O debate sobre os atletas transgénero tem-se intensificado ao longo dos últimos anos, levantando questões sobre justiça, inclusão e a própria definição de género no desporto.
No centro do debate está a ideia de que os atletas transgénero, em especial as mulheres transgénero, possuem uma vantagem inerente sobre os seus homólogos cisgénero. No entanto, algumas investigações sugerem o contrário, segundo uma análise exaustiva de mais de 800 estudos efetuada pelo Centro de Desporto e Sustentabilidade da Universidade de Victoria.
Estudos demonstraram que as mulheres transexuais que foram submetidas a terapia hormonal não têm qualquer vantagem atlética sobre as mulheres cisgénero. A noção de que os atletas transgénero perturbam o equilíbrio competitivo é infundada e resulta frequentemente de preconceitos sociais e não de provas científicas.
Cynthia Fortlage, especialista em liderança corporativa, questões de género e LGBTQIA+, defende estas deduções e aborda vários dados e evidências científicas num recente artigo.
A comunidade trans tem sofrido de preconceito e dificuldades no mundo do desporto. Um estudo de 2016 do Centro Nacional para a Igualdade Transgénero concluiu que 22% das pessoas transgénero tinha sido assediada ou maltratada enquanto participavam em desportos e 15% tinha sido privada da oportunidade de jogar numa equipa desportiva, devido à sua identidade de género.
«Em vez de perpetuar medos infundados, o foco deve mudar para promover a inclusão e garantir a justiça para todos os atletas», explica Cynthia Fortlage na sua publicação. Adicionalmente, um estudo de 2020 feito pelo Centro Canadiano de Ética no Desporto demonstrou que as políticas que excluem os atletas transgénero carecem de provas e podem ter efeitos prejudiciais para o seu bem-estar.
Qual é o verdadeiro peso da definição de género no desporto?
Caster Semenya é o exemplo de como o preconceito impactou a sua carreira. A corredora olímpica sul-africana, viu-se no epicentro de um debate controverso sobre os seus elevados níveis de testosterona.
Esta saga começou em 2009, após uma notável vitória nos 800 metros, no Campeonato do Mundo de Atletismo.

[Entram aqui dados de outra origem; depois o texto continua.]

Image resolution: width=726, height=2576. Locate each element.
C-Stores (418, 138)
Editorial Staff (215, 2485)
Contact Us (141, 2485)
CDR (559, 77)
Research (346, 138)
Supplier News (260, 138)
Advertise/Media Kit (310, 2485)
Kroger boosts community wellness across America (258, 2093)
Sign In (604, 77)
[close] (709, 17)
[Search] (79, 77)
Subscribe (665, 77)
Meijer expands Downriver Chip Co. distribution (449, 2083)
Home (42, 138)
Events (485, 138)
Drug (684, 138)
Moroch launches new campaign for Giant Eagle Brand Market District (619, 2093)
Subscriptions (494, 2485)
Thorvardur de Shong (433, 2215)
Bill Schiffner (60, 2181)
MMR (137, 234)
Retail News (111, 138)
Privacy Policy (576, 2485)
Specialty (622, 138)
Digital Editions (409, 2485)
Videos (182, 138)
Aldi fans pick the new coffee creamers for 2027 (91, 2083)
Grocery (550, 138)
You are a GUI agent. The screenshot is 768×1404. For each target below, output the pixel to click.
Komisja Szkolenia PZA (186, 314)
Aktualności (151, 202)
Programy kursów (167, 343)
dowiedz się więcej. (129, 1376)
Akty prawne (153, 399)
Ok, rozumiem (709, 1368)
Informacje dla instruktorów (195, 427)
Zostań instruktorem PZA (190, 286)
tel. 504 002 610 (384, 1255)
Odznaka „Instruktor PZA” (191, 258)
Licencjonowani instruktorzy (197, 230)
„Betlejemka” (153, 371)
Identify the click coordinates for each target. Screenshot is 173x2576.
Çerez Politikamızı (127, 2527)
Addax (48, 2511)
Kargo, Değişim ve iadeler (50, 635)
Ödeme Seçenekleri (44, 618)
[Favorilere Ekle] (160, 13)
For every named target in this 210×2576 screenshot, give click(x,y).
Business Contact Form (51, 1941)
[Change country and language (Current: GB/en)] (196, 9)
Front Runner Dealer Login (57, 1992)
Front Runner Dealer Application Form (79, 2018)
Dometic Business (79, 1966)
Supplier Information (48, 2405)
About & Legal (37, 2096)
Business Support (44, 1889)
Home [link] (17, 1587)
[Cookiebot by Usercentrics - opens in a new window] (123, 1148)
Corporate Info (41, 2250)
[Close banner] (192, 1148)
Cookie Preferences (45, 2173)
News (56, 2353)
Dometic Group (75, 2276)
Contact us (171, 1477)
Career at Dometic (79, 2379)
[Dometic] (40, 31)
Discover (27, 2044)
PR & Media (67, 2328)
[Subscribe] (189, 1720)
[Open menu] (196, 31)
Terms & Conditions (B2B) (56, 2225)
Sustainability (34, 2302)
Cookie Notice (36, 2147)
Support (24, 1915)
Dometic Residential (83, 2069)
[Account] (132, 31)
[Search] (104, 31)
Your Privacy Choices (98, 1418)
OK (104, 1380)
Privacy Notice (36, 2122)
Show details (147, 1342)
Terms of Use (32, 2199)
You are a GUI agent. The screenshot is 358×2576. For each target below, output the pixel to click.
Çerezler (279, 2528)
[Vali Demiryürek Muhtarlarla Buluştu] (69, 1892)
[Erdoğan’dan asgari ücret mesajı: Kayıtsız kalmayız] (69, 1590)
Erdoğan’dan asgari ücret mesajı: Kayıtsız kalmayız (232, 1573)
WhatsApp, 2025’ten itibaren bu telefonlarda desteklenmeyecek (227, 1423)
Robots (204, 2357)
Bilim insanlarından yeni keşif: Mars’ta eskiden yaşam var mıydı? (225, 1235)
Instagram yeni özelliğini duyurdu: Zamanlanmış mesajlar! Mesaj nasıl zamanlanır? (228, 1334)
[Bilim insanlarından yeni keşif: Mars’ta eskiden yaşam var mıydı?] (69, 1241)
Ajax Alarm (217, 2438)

Em resposta, a Associação Internacional de Federações de Atletismo (IAAF), atualmente conhecida como World Athletics, iniciou uma série de testes de verificação de sexo.
Esses testes revelaram o hiperandrogenismo de Semenya, uma condição caracterizada por níveis naturalmente elevados de testosterona. A comunidade médica identificou-a como intersexo, apesar de este não ser um termo com que a atleta concorde.
«Apesar de compreender que a comunidade médica me chama intersexo devido à forma como os meus órgãos internos estão estruturados, eu não me considero intersexo. Essa identidade não se ajusta a mim; não se ajusta à minha alma», explicou, no artigo de Cynthia Fortlage.
Esta controvérsia deu origem a uma multiplicidade de questões complexas, tais como:
- A própria definição de “sexo”, tal como se aplica ao domínio do desporto;
- O delicado equilíbrio entre a garantia de uma concorrência leal e a proteção dos direitos dos atletas;
- A abordagem ideal para tratar atletas com condições médicas como o hiperandrogenismo.
Para além destas questões fundamentais, o caso de Semenya assumiu um significado mais amplo das discussões sobre género e identidade. Alguns argumentam que a política da IAAF discrimina os atletas cujas características físicas não estão em conformidade com as normas tradicionais de género. Em contrapartida, outros insistem que é imperativo preservar a equidade do desporto feminino.